[Records from a dataset]
▼

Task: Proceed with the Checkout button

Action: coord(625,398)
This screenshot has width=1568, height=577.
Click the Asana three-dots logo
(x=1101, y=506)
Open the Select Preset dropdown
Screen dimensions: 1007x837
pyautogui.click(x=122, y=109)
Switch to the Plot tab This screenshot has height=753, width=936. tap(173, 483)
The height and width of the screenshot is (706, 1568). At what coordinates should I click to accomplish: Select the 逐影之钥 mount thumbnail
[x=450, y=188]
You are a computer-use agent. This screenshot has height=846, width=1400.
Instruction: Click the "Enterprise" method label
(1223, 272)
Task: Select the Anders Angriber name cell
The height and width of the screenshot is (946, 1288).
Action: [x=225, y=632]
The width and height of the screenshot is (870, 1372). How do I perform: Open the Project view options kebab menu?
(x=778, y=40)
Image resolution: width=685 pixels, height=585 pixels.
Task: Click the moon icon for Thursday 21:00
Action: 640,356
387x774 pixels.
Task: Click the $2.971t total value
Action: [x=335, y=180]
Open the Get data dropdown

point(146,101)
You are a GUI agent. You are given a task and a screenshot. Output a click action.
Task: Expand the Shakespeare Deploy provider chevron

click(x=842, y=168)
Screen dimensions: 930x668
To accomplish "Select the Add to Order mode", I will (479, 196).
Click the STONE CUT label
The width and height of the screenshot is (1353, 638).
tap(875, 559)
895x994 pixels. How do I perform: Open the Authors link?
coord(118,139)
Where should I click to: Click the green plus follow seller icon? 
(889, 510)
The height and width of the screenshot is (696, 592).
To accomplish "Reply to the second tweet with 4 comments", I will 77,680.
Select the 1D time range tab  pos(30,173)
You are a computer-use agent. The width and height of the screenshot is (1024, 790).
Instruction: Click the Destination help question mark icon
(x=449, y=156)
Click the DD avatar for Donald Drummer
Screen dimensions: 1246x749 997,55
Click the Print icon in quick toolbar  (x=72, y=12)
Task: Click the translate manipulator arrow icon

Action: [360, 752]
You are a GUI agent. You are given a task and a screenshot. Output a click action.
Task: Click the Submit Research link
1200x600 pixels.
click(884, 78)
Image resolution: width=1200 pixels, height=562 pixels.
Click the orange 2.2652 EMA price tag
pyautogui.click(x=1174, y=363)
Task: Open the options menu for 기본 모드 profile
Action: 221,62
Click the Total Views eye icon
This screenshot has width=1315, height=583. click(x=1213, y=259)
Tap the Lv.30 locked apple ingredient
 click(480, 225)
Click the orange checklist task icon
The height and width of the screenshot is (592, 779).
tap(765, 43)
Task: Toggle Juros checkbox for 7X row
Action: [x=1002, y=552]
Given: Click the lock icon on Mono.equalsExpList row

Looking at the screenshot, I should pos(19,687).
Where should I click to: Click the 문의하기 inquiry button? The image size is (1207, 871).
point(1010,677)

▲

→ PROMPT
Restate word for word the entries above, starting at the line with "895x994 pixels. How" and ending at the line with "Image resolution: width=1200", inclusive, and no others.

→ WRITTEN RESPONSE
895x994 pixels. How do I perform: Open the Authors link?
coord(118,139)
Where should I click to: Click the green plus follow seller icon? 
(889, 510)
The height and width of the screenshot is (696, 592).
To accomplish "Reply to the second tweet with 4 comments", I will 77,680.
Select the 1D time range tab  pos(30,173)
You are a computer-use agent. The width and height of the screenshot is (1024, 790).
Instruction: Click the Destination help question mark icon
(x=449, y=156)
Click the DD avatar for Donald Drummer
Screen dimensions: 1246x749 997,55
Click the Print icon in quick toolbar  (x=72, y=12)
Task: Click the translate manipulator arrow icon

Action: [360, 752]
You are a GUI agent. You are given a task and a screenshot. Output a click action.
Task: Click the Submit Research link
1200x600 pixels.
click(884, 78)
Image resolution: width=1200 pixels, height=562 pixels.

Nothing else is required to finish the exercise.